**PASSAGE PROVIDED**:
When Larry was away when you were in that role, did the songs come quickly?
Howie B: We recorded over two hundred hours of music. I had to be respectful to Larry because I knew him. It's not like id never met him before. I had worked with him on Passengers, and I thought, "whoa! that guy has got a real set of sticks, and his groove is off the mark." I'm into the groove, but I didn't overstep the mark. Everything that I was doing during those first 3-5 weeks was with the idea that I knew that Larry was going to come and play those grooves. It wasn't a case of "I'm doing this; I'm the drummer." I'm not the drummer, no way! Larry Mullen is the drummer and the fourth member of the band. I was in a writing situation with these guys, and I had not over to step the mark. And that's down to friendship as well, which was very important to me.
How did your role change when Larry Mullen came back?

**EXTRACTED ENTRIES**:

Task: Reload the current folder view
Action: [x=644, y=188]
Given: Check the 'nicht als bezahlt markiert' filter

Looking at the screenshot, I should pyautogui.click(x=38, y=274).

--

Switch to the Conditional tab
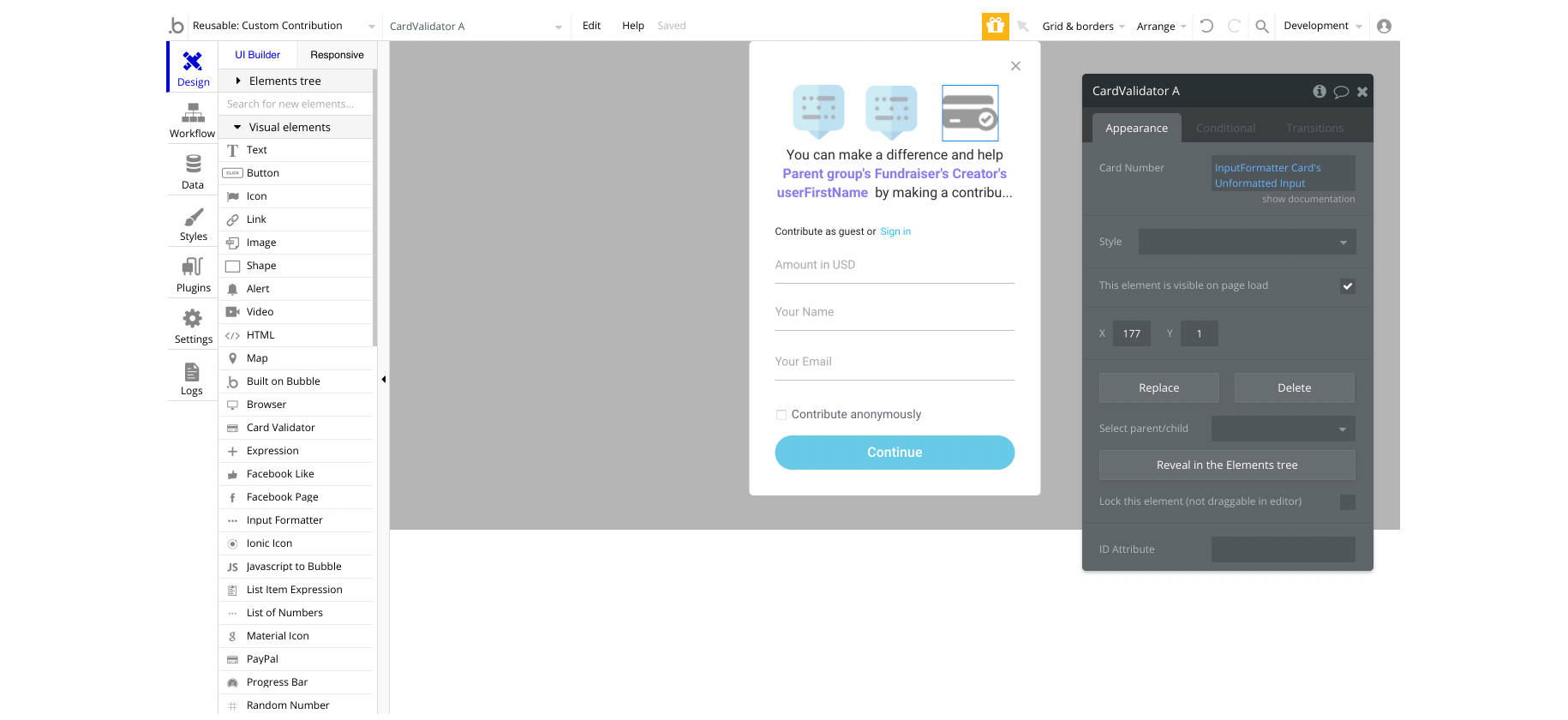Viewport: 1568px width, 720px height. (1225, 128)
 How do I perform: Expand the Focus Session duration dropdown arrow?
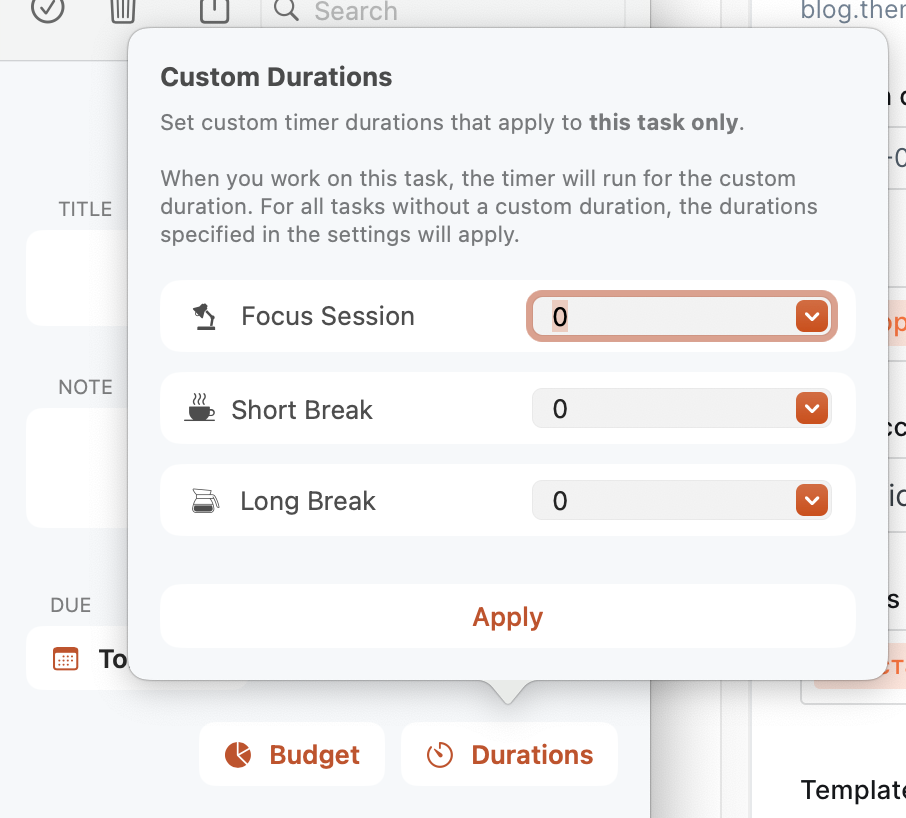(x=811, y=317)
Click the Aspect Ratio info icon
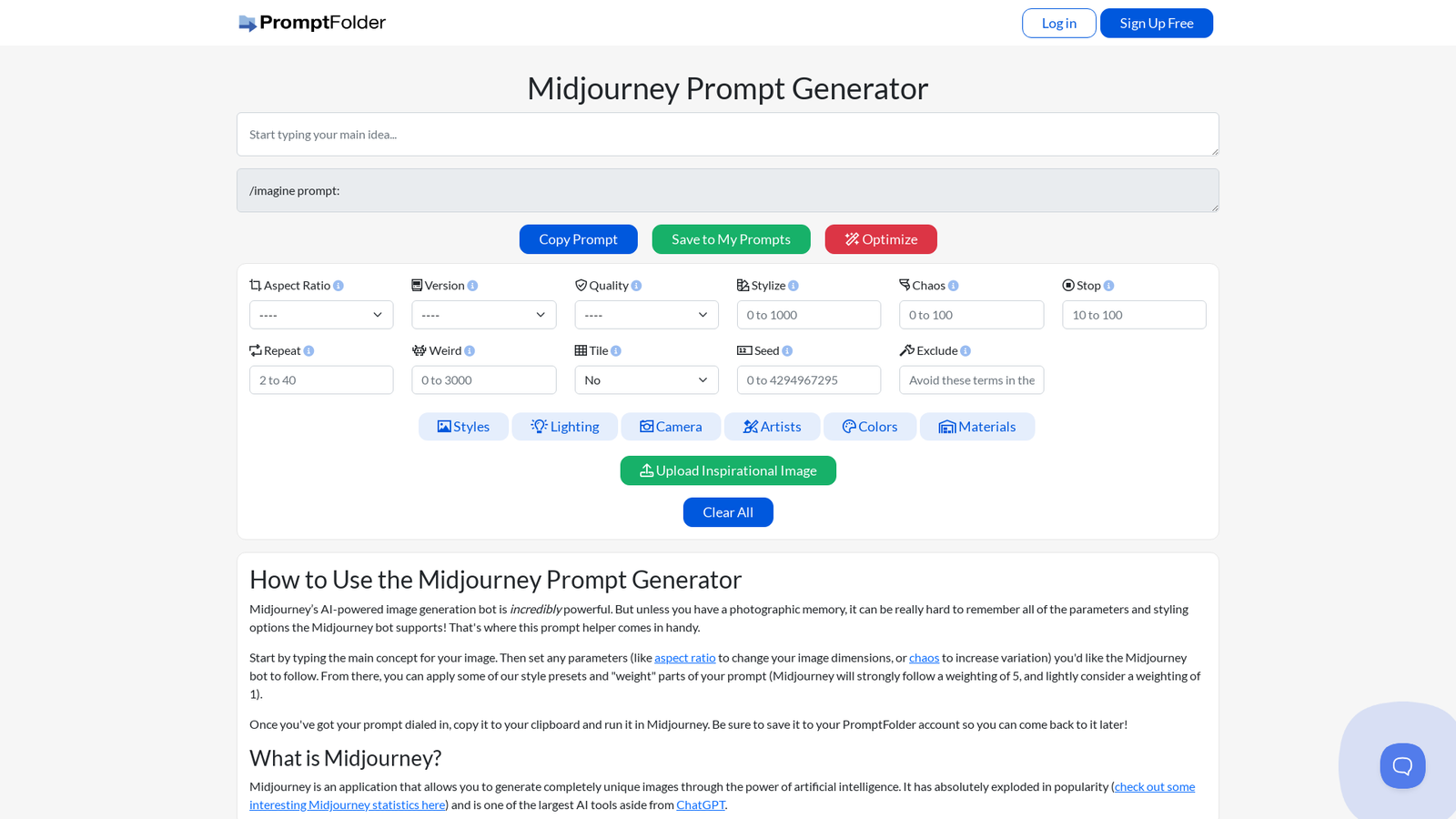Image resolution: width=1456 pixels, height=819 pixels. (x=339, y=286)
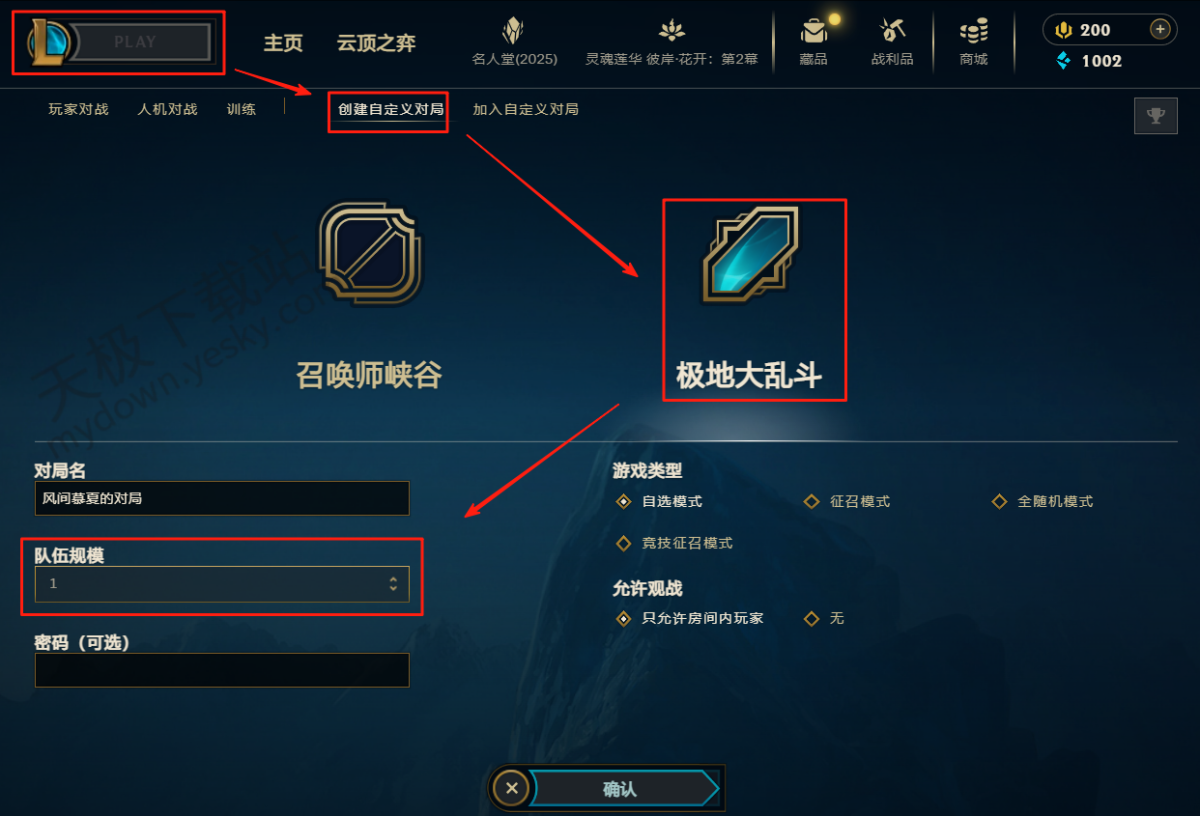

**WRITTEN PROBLEM**: Reproduce the Howie B interview excerpt above word for word, from start to finish.

**ANSWER**:
When Larry was away when you were in that role, did the songs come quickly?
Howie B: We recorded over two hundred hours of music. I had to be respectful to Larry because I knew him. It's not like id never met him before. I had worked with him on Passengers, and I thought, "whoa! that guy has got a real set of sticks, and his groove is off the mark." I'm into the groove, but I didn't overstep the mark. Everything that I was doing during those first 3-5 weeks was with the idea that I knew that Larry was going to come and play those grooves. It wasn't a case of "I'm doing this; I'm the drummer." I'm not the drummer, no way! Larry Mullen is the drummer and the fourth member of the band. I was in a writing situation with these guys, and I had not over to step the mark. And that's down to friendship as well, which was very important to me.
How did your role change when Larry Mullen came back?